The spacecraft approached Mars from a high phase angle, or from the side opposite the Sun, making the planet appear as a thin crescent as Psyche moved in for the encounter. The wispiness of the thin Martian atmosphere was on full display, with sunlight shining through diffuse clouds of dust suspended dozens of miles over the sharp edge of the planet’s rust-colored surface.
This is the first view of a nearly “full Mars” as seen by NASA’s Psyche spacecraft shortly after its closest approach to the planet on May 15, 2026. The view extends from the south polar cap northwards to the Valles Marineris canyon system and beyond.
Credit:
NASA/JPL-Caltech/ASU
As Psyche zoomed past the red planet, its cameras captured a wide-angle overhead view of Mars’ southern polar ice cap. Jim Bell, who leads the Psyche imager instrument team at Arizona State University, said the spacecraft took thousands of images during the encounter. The observations will help scientists “calibrate and characterize” the performance of the cameras, Bell said.
Psyche’s magnetometer may have detected a signature of the solar wind interacting with Mars’ upper atmosphere or its remnant magnetic field, and its spectrometers were tuned to measure the chemical composition of the Martian surface underneath the spacecraft’s flight path.
Numerous other missions are exploring Mars full-time, so there’s little chance of any major discoveries lurking in Psyche’s flyby datasets. But scientists should be able to calibrate the mission’s instruments by comparing flyby observations with archival data from other Mars missions.
It is always interesting to gain new perspectives, even on something familiar.

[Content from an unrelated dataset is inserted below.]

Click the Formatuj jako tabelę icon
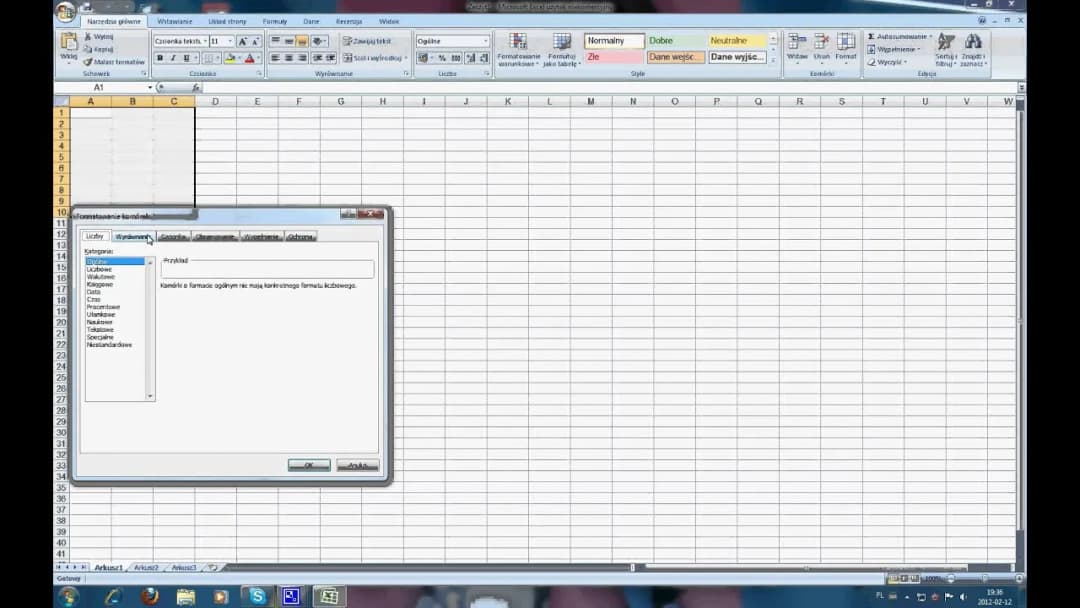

You can’t see a crescent Mars from Earth. But the Psyche mission’s real payoff will come in three years, when the probe pulls in close to asteroid Psyche, an object the size of Massachusetts that is rich in iron, nickel, and likely other metals that we know only as a fuzzy blob through telescopes. It is truly uncharted territory, but the Psyche spacecraft will have more than two years to survey the asteroid, far longer than the fleeting glimpse it got of Mars last week.